If your data generating process is autocorrelated, then estimates of standard deviation will be wrong. This is because autocorrelated processes tend to produce more extreme values than normally distributed processes. In such a process, new values depend on previous values, so series that are already far from the mean are likely to stay far from the mean. $$X_t = \theta X_{t-1} + \epsilon$$ $$\epsilon \sim \mathcal{N}(0,1)$$
def generate_autocorrelated_data(theta, mu, sigma, N):
# Initialize the array
X = np.zeros((N, 1))
for t in range(1, N):
# X_t = theta * X_{t-1} + epsilon
X[t] = theta * X[t-1] + np.random.normal(mu, sigma)
return X
X = generate_autocorrelated_data(0.5, 0, 1, 100)
plt.plot(X)
plt.xlabel('t')
plt.ylabel('X[t]')
plt.show()
Now, we need to know the true population of this series. For larger sample sizes, the sample mean should still asymptotically converge to zero. This is because the process is still centered around zero, but let's check if that's true. We'll vary the number of samples draw, and look for convergence as we increase sample size.
sample_means = np.zeros(200-1)
for i in range(1, 200):
X = generate_autocorrelated_data(0.5, 0, 1, i * 10)
sample_means[i-1] = np.mean(X)
plt.bar(range(1, 200), sample_means);
plt.xlabel('Sample Size')
plt.ylabel('Sample Mean')
plt.show()
Definitely looks like there's some convergence, we can also check what the mean of the sample means is.
np.mean(sample_means)
-0.0027245570485071994
Pretty close to zero. We could also derive symbolically that the mean is zero, but let's assume that we've convinced ourselves that the true population mean is 0. Now that we know the population mean, we can check the calibration of confidence intervals. Let's first compute an interval using our earlier process and then check whether the interval actually contains the true mean, 0.

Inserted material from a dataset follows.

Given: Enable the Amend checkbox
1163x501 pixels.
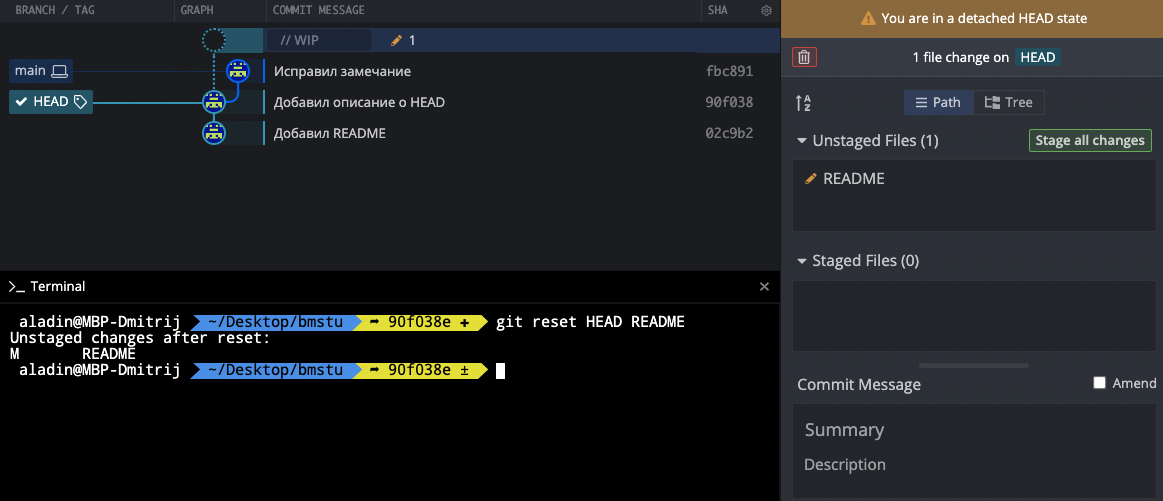Looking at the screenshot, I should (x=1100, y=383).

def compute_unadjusted_interval(X):
T = len(X)
# Compute mu and sigma MLE
mu = np.mean(X)
sigma = np.std(X)
SE = sigma / np.sqrt(T)
# Compute the bounds
return stats.norm.interval(0.95, loc=mu, scale=SE)
# We'll make a function that returns true when the computed bounds contain 0
def check_unadjusted_coverage(X):
l, u = compute_unadjusted_interval(X)
# Check to make sure l <= 0 <= u
if l <= 0 and u >= 0:
return True
else:
return False
Now we'll run many trials, in each we'll sample some data, compute a confidence interval, and then check if the confidence interval contains the population mean. Over many runs, we should expect to see 95% of the trials succeed if the intervals are computed correctly.
T = 100
trials = 500
times_correct = 0
for i in range(trials):
X = generate_autocorrelated_data(0.5, 0, 1, T)

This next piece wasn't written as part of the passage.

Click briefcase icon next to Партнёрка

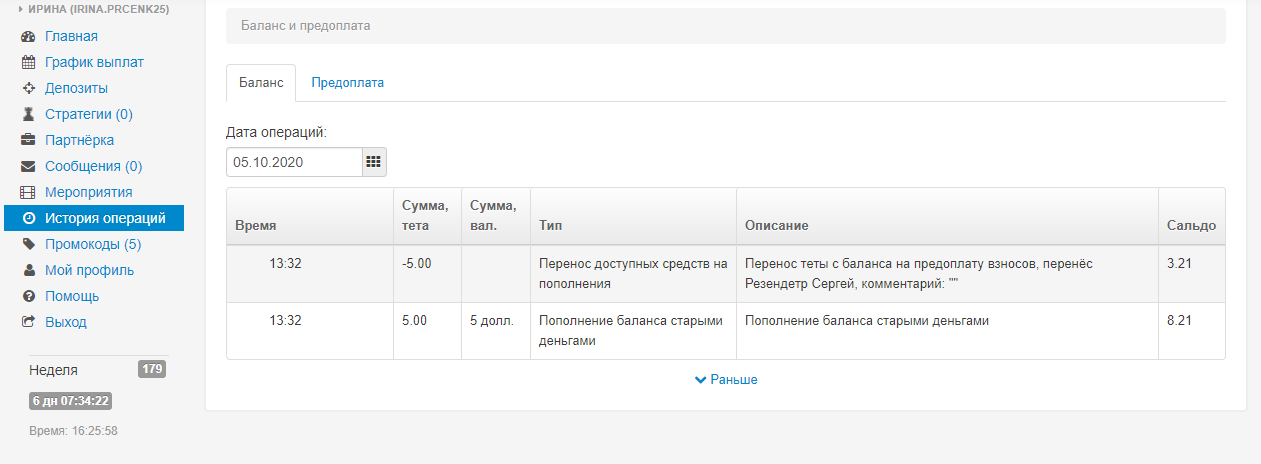tap(28, 141)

if check_unadjusted_coverage(X):
times_correct += 1
print 'Empirical Coverage: ', times_correct/float(trials)
print 'Expected Coverage: ', 0.95
Empirical Coverage: 0.764 Expected Coverage: 0.95
Clearly the coverage is wrong. In this case we'd need to do what's known as a Newey-West correction on our standard error estimate to account for the autocorrelation.
In practice it's important to check for the assumptions you make. It is quick and easy to check if your data are stationary (which implies not autocorrelated), and it can save you a lot of pain and suffering to do so. A normality test such as Jarque Bera
will also be a good idea, as it may detect certain distribution properties which may violate assumptions of many following statistical analyses.